Abstract

Image-based autonomous diagnosis for plants is a difficult task since plant symptoms are visually subtle. This subtlety leads to the system overfitting as it sometimes responds to non-essential parts in images such as background or sunlight conditions. Thus, this causes a significant drop in performance when diagnosing diseases in different test fields. Several data augmentation methods utilizing generative adversarial networks (GANs) have been proposed to address this overfitting problem. However, performance improvement is limited due to the limited variety of generated images. This study proposes a productive and pathogenic image generation (PPIG) technique, a framework for generating varied and quality plant images to train the diagnostic systems.
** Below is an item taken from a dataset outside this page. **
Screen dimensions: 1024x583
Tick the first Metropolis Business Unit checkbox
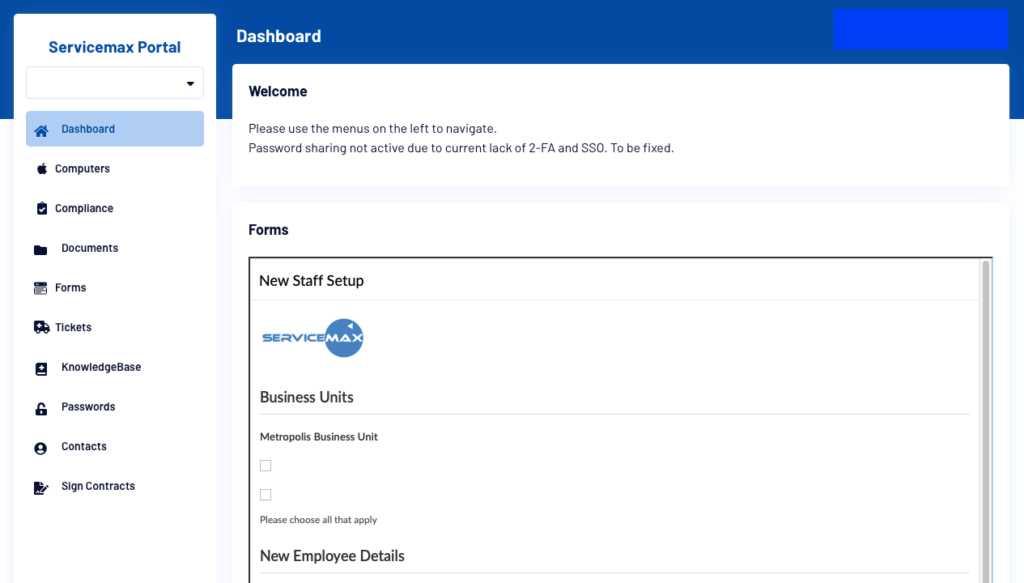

PPIG is comprised of two phases: the bulk production phase and the pathogenic phase. In the first phase, a number of healthy leaf images are generated to form the basis for the generation of disease images. Then, in the second phase, the symptomatic characteristics are added to the leaf part of the generated healthy images. In this study, we conducted experiments to evaluate PPIG using test images taken in different fields from the training images, assuming six disease classes of cucumber leaves. The proposed PPIG can generate natural-looking, healthy and disease images, and data augmentation using these images effectively improved the robustness of the diagnostic system. Experiments on 8,834 test images taken in different fields from 53,045 training images show that our proposal improved the disease diagnostic performance from the baseline by 9.4% for the macro-average F1-score. Moreover, it also outperformed the previous cutting-edge data augmentation methodology by 4.5%.